W środę odbył się największy dotąd atak hakerski w mediach społecznościowych. Przestępcy włamali się na konta Twitterowe wielu znanych osób wśród, których są między innymi miliarderzy Bill Gates i Elon Musk oraz były prezydent USA Barack Obama. Próbowali oni nakłonić internautów na wysłanie oszustom pieniędzy w formie bitcoinów.
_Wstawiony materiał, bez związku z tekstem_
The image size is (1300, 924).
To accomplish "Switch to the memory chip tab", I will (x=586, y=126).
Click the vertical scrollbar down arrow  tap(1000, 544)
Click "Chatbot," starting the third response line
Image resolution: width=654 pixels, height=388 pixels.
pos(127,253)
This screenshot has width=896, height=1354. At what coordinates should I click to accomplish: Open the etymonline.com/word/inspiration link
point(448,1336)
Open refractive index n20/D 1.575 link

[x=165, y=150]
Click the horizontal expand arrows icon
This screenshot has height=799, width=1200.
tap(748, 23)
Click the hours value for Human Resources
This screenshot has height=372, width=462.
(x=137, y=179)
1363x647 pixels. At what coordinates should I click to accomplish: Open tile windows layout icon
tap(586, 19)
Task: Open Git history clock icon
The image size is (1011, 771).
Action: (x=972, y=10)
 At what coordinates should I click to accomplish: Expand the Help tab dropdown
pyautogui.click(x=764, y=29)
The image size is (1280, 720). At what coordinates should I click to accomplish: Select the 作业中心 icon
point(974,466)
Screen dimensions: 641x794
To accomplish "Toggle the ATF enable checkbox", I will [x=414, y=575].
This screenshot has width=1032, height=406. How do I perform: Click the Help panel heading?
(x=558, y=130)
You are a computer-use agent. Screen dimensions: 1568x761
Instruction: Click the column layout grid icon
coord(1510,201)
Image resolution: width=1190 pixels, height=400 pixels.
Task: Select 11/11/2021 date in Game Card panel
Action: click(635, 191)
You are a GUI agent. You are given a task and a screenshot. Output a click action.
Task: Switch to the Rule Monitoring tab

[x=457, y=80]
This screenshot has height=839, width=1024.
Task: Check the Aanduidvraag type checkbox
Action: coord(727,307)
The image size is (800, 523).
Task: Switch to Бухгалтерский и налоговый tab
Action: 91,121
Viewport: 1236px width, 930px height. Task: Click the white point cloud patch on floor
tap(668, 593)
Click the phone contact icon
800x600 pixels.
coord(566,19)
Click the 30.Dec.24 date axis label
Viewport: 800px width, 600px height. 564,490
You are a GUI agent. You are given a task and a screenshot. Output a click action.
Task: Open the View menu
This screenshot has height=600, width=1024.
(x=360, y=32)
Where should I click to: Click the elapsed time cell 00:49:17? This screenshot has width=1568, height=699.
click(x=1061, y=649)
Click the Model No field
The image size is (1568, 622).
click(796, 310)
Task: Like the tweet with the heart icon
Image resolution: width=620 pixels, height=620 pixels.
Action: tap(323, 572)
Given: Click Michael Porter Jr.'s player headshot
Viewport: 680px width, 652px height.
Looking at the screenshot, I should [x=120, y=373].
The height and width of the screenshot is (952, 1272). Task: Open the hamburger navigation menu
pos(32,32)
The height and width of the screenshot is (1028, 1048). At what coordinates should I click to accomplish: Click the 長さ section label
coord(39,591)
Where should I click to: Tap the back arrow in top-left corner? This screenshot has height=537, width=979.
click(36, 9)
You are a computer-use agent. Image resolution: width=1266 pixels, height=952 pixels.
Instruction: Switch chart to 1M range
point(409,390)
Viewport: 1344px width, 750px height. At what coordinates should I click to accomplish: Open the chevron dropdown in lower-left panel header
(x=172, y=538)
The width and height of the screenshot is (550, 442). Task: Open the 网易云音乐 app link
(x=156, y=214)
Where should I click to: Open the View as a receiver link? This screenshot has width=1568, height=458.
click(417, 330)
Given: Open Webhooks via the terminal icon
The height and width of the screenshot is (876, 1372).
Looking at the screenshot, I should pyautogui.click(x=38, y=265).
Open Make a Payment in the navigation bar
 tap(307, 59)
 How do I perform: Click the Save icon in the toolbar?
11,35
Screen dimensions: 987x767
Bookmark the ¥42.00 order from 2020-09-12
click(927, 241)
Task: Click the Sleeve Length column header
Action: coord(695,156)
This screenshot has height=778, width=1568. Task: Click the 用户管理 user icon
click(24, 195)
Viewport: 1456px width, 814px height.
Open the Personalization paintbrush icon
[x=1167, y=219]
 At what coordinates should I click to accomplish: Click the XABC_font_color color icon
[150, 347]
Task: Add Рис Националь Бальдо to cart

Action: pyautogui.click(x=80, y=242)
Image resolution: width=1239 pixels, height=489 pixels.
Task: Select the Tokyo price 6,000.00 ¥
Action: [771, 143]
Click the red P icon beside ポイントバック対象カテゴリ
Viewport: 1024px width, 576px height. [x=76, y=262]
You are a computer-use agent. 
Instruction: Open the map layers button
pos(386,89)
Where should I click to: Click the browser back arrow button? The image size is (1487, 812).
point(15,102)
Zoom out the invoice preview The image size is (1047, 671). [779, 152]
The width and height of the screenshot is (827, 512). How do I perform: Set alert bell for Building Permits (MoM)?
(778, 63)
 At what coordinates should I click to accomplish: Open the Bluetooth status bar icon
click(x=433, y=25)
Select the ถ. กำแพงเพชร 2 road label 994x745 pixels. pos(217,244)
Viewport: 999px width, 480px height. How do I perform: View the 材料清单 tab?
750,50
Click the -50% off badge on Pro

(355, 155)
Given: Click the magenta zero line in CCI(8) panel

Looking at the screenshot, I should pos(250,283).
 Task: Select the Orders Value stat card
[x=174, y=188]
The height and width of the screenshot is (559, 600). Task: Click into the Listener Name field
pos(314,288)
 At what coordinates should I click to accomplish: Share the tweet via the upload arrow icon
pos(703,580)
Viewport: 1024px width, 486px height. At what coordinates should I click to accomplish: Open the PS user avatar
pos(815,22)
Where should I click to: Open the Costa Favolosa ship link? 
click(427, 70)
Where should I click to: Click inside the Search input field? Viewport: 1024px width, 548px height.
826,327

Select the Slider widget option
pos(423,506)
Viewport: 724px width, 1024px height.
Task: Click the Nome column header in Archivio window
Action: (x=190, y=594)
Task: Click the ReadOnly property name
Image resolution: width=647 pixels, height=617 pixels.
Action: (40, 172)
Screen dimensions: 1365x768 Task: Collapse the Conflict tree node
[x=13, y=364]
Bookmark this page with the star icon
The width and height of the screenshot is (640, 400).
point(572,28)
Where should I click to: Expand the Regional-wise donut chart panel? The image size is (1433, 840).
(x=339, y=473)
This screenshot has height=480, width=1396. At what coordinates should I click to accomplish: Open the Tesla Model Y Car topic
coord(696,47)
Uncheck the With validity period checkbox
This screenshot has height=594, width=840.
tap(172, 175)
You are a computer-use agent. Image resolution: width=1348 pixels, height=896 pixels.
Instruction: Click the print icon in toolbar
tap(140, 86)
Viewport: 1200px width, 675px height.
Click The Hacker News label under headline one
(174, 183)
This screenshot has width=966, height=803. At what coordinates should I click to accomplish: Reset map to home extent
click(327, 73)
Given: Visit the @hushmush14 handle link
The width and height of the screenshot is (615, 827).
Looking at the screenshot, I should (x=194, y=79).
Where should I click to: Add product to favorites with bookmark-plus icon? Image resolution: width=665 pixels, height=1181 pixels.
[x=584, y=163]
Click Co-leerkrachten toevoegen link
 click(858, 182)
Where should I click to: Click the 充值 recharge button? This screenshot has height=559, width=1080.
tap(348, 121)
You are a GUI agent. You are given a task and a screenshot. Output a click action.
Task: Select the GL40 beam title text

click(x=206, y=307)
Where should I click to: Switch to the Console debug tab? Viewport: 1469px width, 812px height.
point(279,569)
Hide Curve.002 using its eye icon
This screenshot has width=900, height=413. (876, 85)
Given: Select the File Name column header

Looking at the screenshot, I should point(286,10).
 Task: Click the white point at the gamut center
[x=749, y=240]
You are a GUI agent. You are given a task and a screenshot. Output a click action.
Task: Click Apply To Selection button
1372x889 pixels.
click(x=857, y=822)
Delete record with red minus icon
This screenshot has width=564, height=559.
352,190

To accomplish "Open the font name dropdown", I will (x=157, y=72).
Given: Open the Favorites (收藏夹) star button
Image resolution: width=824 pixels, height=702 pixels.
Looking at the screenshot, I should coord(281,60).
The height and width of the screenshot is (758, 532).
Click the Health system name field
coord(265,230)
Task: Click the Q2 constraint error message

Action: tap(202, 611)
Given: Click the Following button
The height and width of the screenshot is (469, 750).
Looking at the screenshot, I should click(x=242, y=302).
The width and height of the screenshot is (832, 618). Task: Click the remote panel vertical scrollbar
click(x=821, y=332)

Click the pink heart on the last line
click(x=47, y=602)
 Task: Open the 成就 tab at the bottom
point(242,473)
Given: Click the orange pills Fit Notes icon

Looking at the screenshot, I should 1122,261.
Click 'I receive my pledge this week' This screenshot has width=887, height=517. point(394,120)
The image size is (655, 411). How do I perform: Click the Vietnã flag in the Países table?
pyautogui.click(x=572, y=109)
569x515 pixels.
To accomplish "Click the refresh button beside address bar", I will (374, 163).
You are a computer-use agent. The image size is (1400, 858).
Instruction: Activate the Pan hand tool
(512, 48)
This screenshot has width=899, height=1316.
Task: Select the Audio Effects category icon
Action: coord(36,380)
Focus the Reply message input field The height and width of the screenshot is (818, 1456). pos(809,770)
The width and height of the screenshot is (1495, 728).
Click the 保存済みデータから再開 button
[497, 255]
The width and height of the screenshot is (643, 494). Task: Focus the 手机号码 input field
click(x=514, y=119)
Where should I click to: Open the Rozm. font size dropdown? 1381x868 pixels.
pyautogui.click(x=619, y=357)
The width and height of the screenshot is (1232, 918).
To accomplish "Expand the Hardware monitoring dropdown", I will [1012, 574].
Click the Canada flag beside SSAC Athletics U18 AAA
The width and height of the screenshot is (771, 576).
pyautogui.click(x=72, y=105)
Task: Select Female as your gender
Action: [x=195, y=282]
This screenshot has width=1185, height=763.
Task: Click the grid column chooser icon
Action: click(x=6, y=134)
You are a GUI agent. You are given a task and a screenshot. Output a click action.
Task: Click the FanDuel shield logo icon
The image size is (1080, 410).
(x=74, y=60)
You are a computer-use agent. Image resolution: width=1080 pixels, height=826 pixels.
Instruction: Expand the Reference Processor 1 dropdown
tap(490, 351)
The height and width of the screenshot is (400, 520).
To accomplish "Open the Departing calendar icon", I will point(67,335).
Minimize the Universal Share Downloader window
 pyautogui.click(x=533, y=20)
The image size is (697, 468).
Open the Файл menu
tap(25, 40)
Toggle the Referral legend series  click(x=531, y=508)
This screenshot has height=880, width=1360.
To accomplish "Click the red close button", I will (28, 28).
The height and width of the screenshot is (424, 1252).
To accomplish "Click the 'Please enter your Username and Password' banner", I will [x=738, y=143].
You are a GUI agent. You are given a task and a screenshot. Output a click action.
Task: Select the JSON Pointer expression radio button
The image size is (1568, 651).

Z kont osób dotkniętych atakiem hakerzy wysłali tweety zachęcające użytkowników do wysłania tysiąca dolarów w kryptowalucie bitcoin, obiecując w zamian odesłanie 2 tys. dolarów. Takie wiadomości pojawiły się m.in. na kontach polityków Baracka Obamy, Joe Bidena, miliarderów Elona Muska, Billa Gatesa i Jeffa Bezosa, a także muzyka Kanye Westa i jego żony, celebrytki Kim Kardashian. Podobne wiadomości wysłano też z oficjalnych kont firm Apple i Uber. "Ciężki dzień dla Twittera" - skomentował szef firmy Jack Dorsey, przyznając, że hakerzy uzyskali dostęp do kont użytkowników poprzez "skoordynowany atak" wymierzony w pracowników Twittera posiadających dostęp do wewnętrznych systemów i narzędzi. Warto dodać, że Bezos, Gates i Musk są w dziesiątce najbogatszych ludzi na Ziemi. Magazyn "Forbes" szacuje sumaryczną wartość ich majątku na 362 mld dolarów. Wśród poszkodowanych znalazły się także gwiazdy showbiznesu, w tym Kim Kardashian i Kanye West. Cechą wspólną tych kont jest duży zasięg i ogromna rzesza użytkowników, do których docierają publikowane tam treści. Samo konto Obamy na Twitterze ma ponad 120 mln obserwujących.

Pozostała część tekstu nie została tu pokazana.